→ **Quoted passage**
[BEGIN]

## Random Forest Hyper Parameter Setting

The kernel is restarted every time the parameters are changed to make reproducibility easier. 

#### The Pretrained Model

The first few blocks format the data and create the training and validation split. These bloack up until the section on hyper parameters must be run. Then under the 'loading the model' section the last block should be run. This block is entitled load model. In the 'Final model' section the last block, entitled 'accuracy rates' can be run. This will run the model on the preprocessed data. 

In [1]:
import numpy as np
np.random.seed(1337)  # for reproducibility
from sklearn.ensemble import RandomForestClassifier

In [3]:
# look into preprocessor.py file for details
from preprocessor import DocumentTermMatrix, accuracy, indicator_to_matrix

In [4]:
yelp_data = DocumentTermMatrix("yelp_academic_dataset_review.json", "text", "stars", 1000) #  TDM with IDF

In [5]:
nb_classes = len(yelp_data.docs_label_index)

In [7]:
from sklearn import cross_validation

# data split - training and validation data (80, 20)
X_train, X_test,Y_train, Y_test = cross_validation.train_test_split(yelp_data.X_docs,yelp_data.Y_docs,test_size=0.2)

## Hyper Parameter 

The code in this section is specifically for setting hyper parameters.

In [5]:
models = ['' for i in xrange(4)] 
for cv in xrange(4):
    
    print('Building model...', cv)
    models[cv] = RandomForestClassifier(10,max_features="log2") # 1000 as well

('Building model...', 0)
('Building model...', 1)
('Building model...', 2)
('Building model...', 3)


In [7]:
from preprocessor import Kfold_cv

In [8]:
full_index = [i for i in xrange(len(X_train))]
 
indices_cv = Kfold_cv(full_index,4)

[END]

→ **Recorded information**
[BEGIN]

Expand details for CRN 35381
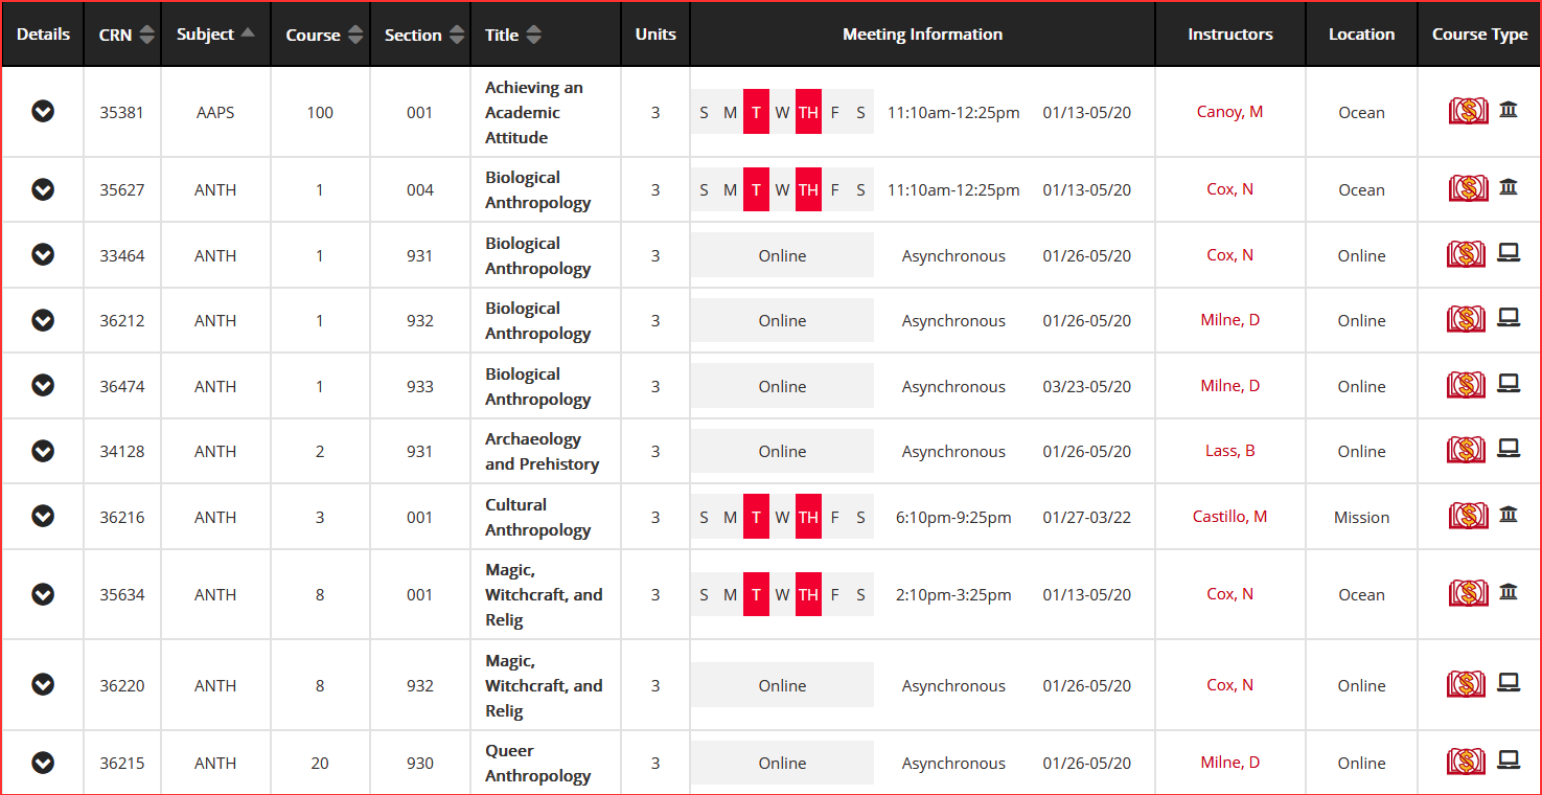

[END]

→ **Required actions**
1) According to the random forest notebook, why is the kernel restarted every time the parameters are changed?
2) Write the next part of the random forest notebook, picking up after its last line of code.
The data stands apart from the random forest notebook.

→ **Exercise responses**
1) To make reproducibility easier.

2)
In [9]:
histories = []

out_sample_accuracies = []
in_sample_accuracies = []

for cv in xrange(4):
    np.random.seed(1337)  # for reproducibility
    # data split
    #  this could be done in a single shot before hand
    #  at the moment this will preserve memory which seems import in a VM setting
    x_train = X_train[indices_cv[cv]["train"]] 
    x_test  = X_train[indices_cv[cv]["test"]] 

    y_train = [ lang_data.docs_label_index[Y_train[i]] for i in indices_cv[cv]["train"] ] 
    y_test  = [ lang_data.docs_label_index[Y_train[i]] for i in indices_cv[cv]["test"] ] 

    # create appropirate matrix (hot encoded) response
    # y_train, y_test = [indicator_to_matrix(x,lang_data.docs_label_index)  for x in (y_train, y_test)]

    history = models[cv].fit(x_train, y_train) 
    
    # set validation split to 0 or none so all the traning data is used 
    #   the out of sample rate will be determined later

    # do not set verbose = 1
    
    train_pred = models[cv].predict(x_train)
    test_pred = models[cv].predict(x_test)
    
    train_acc = 100*float(np.array([ train_pred[idx] == y_train[idx]  for idx, pred in enumerate(train_pred)]).sum())/len(train_pred)
    test_acc  = 100*float(np.array([ test_pred[idx]  == y_test[idx]   for idx, pred in enumerate(test_pred )]).sum())/len(test_pred )
    
    out_sample_accuracies.append(test_acc)
    in_sample_accuracies.append(train_acc)
    
    histories.append(history) # don't know how kosher this is, seems worth trying though :)

In [11]:
[np.mean(in_sample_accuracies),np.mean(out_sample_accuracies)]

# log2, sqrt, num_trees

[99.758454106280197, 95.652173913043484]

## Final Model

The code in this section is for the final model.

The Kernel should be reset before running the final model

In [8]:
model = RandomForestClassifier(100,max_features="log2") 

In [9]:
np.random.seed(1337)  # for reproducibility
    
y_train = [ yelp_data.docs_label_index[i] for i in Y_train ] 
y_test  = [ yelp_data.docs_label_index[i] for i in Y_test ] 

# create appropirate matrix (hot encoded) response
# y_train, y_test = [indicator_to_matrix(x,lang_data.docs_label_index)  for x in (y_train, y_test)]

history = model.fit(X_train, y_train) 
    
# set validation split to 0 or none so all the traning data is used 
#   the out of sample rate will be determined later

# do not set verbose = 1

In [10]:
# accuracy rates

y_train = [ yelp_data.docs_label_index[i] for i in Y_train ] 
y_test  = [ yelp_data.docs_label_index[i] for i in Y_test ] 

train_pred = model.predict(X_train)
test_pred  = model.predict(X_test)
    
train_acc = 100*float(np.array([ train_pred[idx] == y_train[idx]  for idx, pred in enumerate(train_pred)]).sum())/len(train_pred)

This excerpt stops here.